Task to complete —
Write each entry out again verbatim, pictures excluded.

Data provided: Begin

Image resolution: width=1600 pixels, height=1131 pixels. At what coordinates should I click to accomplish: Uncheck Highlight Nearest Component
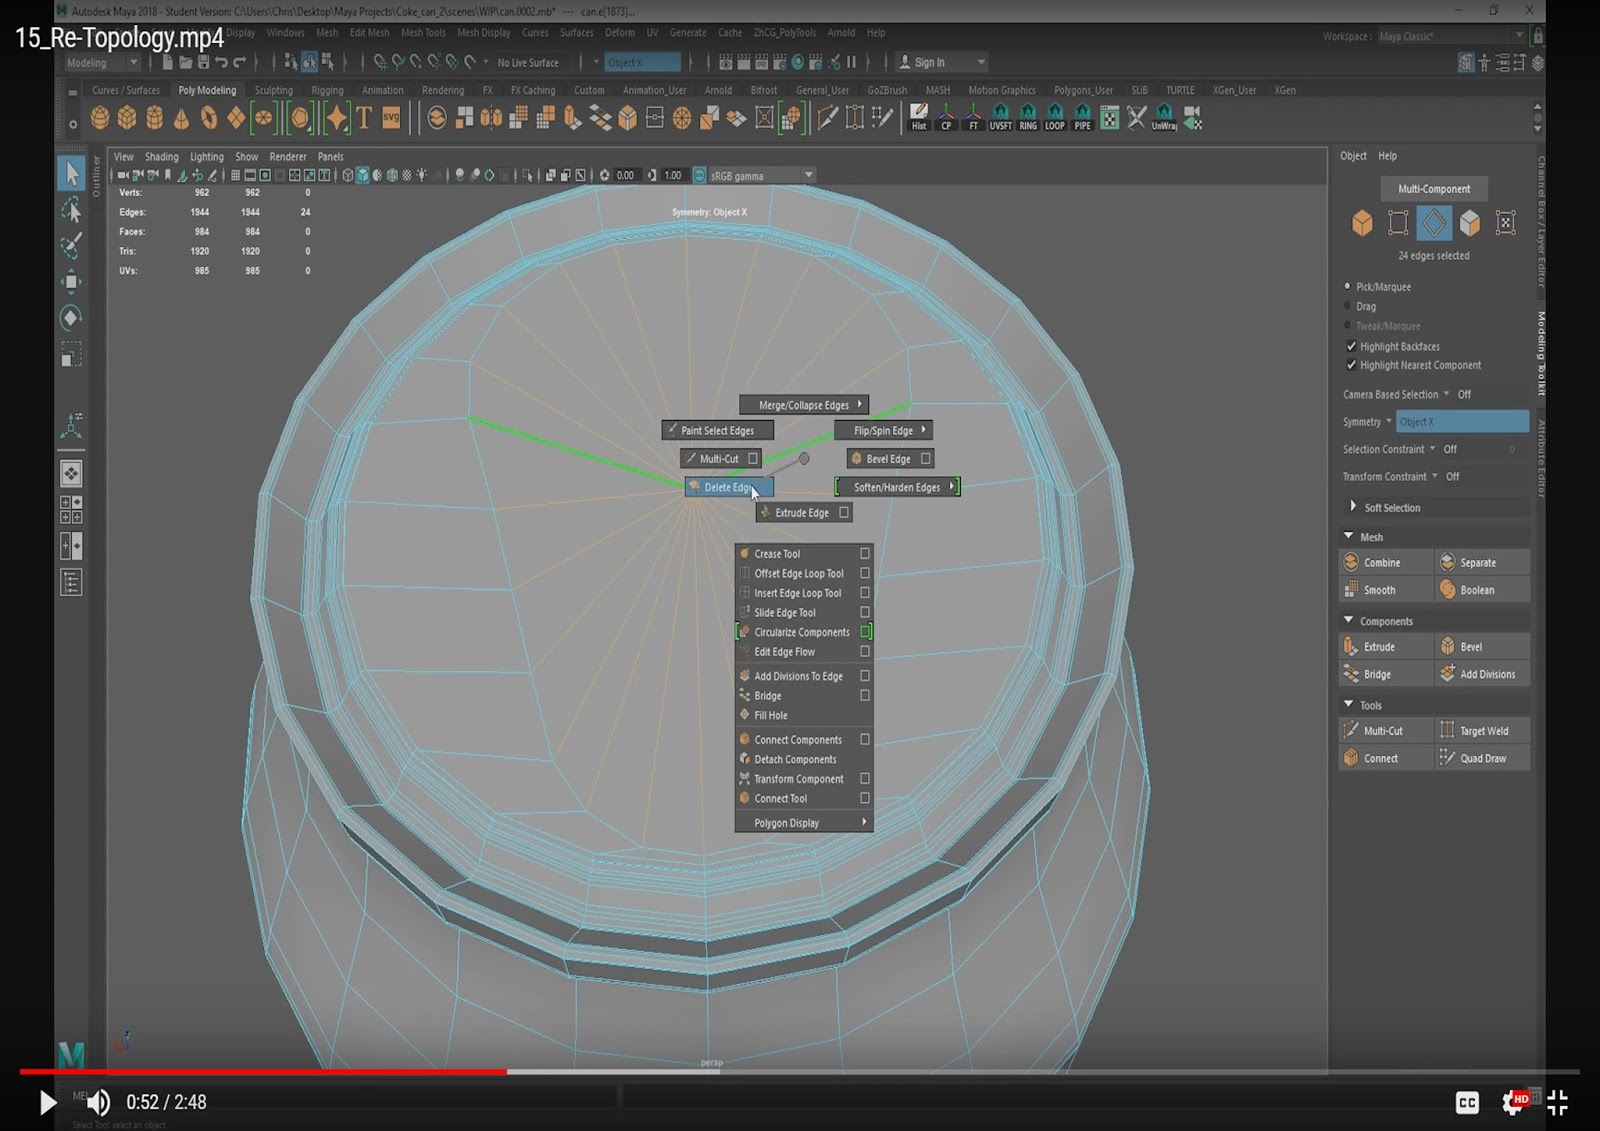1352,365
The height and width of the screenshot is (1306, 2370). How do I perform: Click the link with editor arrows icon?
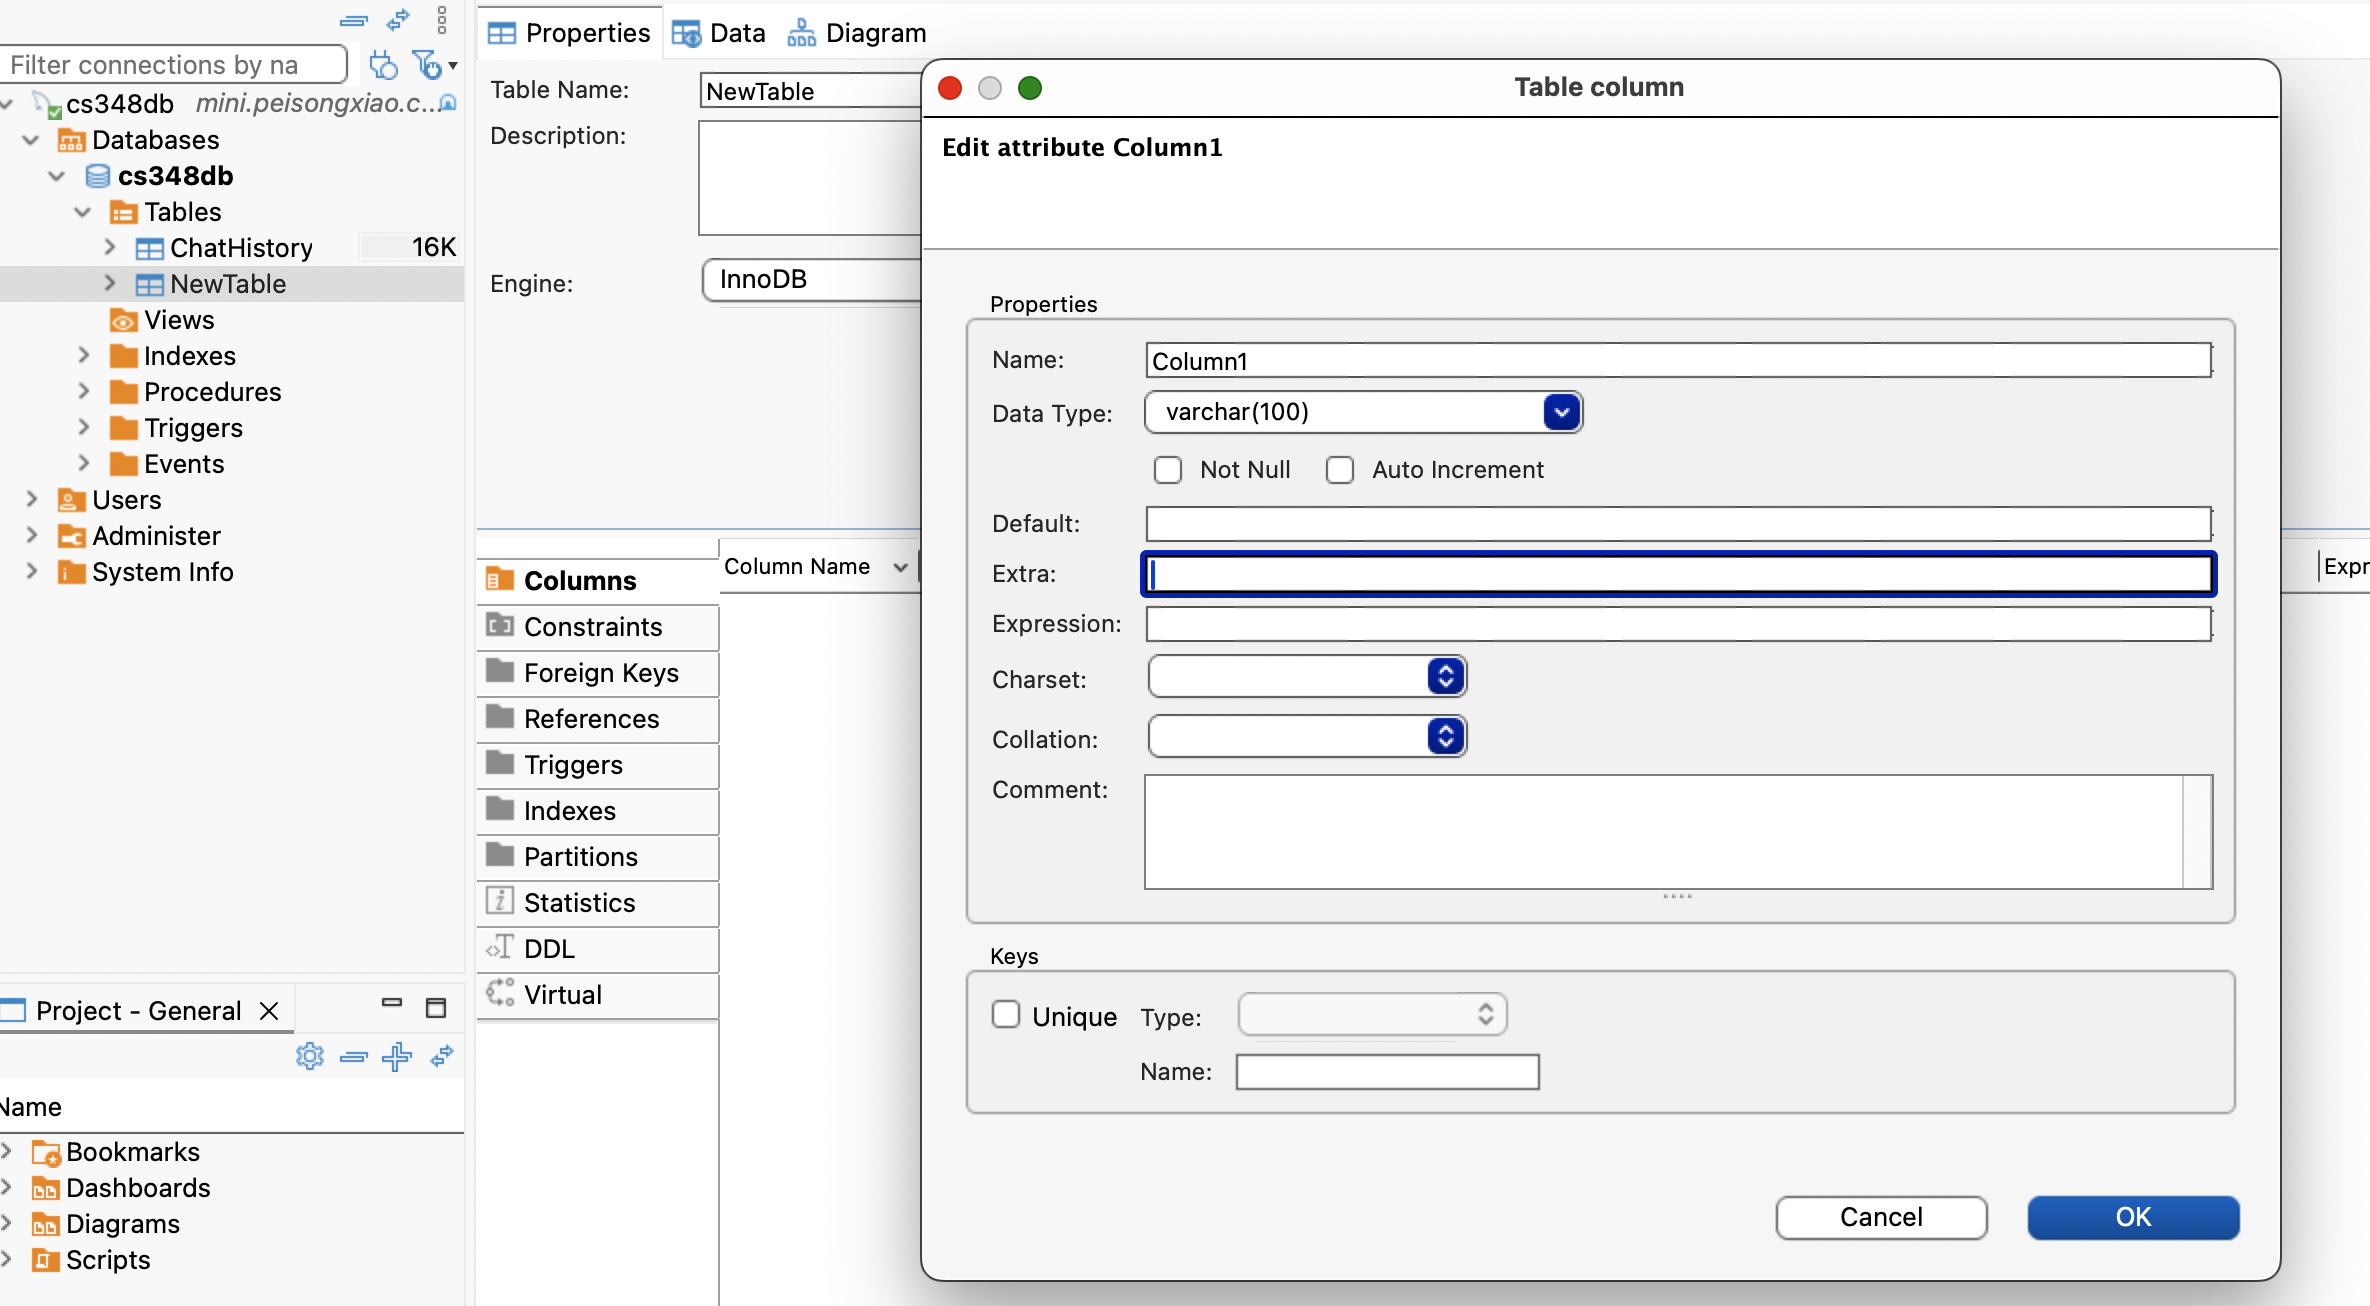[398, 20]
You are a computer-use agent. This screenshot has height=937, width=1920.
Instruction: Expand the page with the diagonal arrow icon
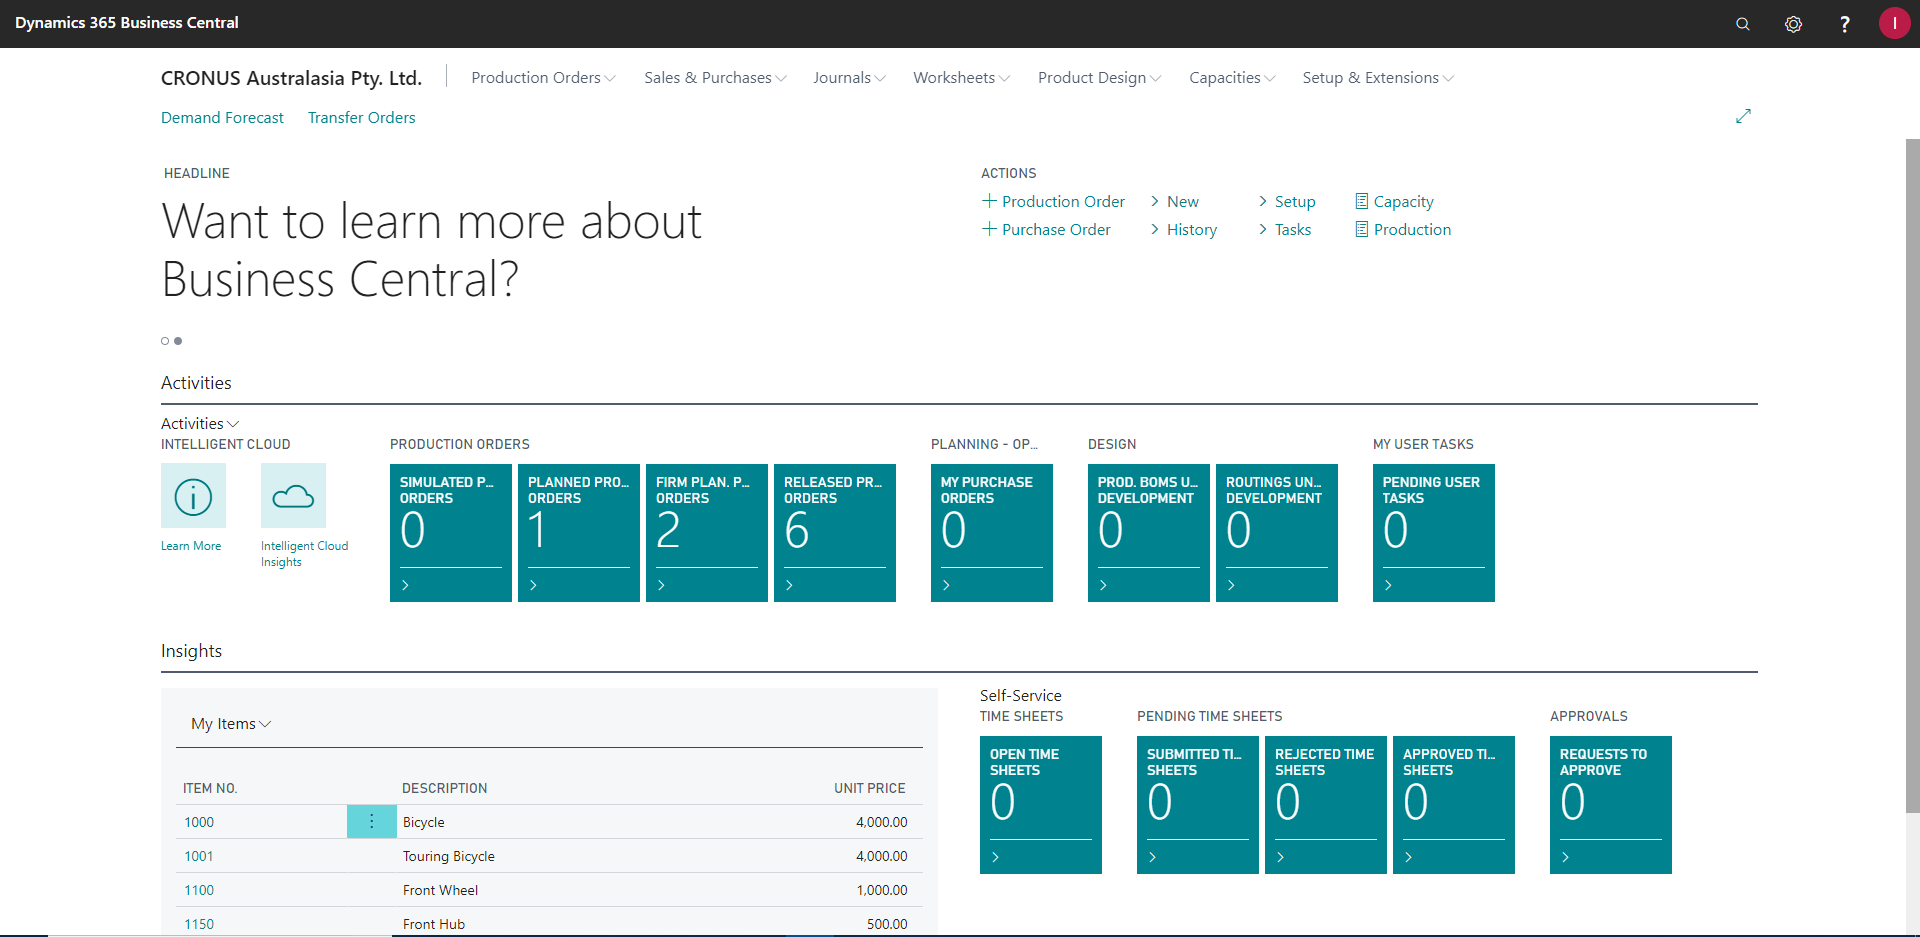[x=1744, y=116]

Data provided: End

Reply to the task —
Image resolution: width=1600 pixels, height=1131 pixels. At what coordinates should I click to accomplish: Uncheck Highlight Nearest Component
1352,365
The height and width of the screenshot is (1306, 2370). How do I perform: Click the link with editor arrows icon?
[398, 20]
You are a computer-use agent. This screenshot has height=937, width=1920.
Instruction: Expand the page with the diagonal arrow icon
[x=1744, y=116]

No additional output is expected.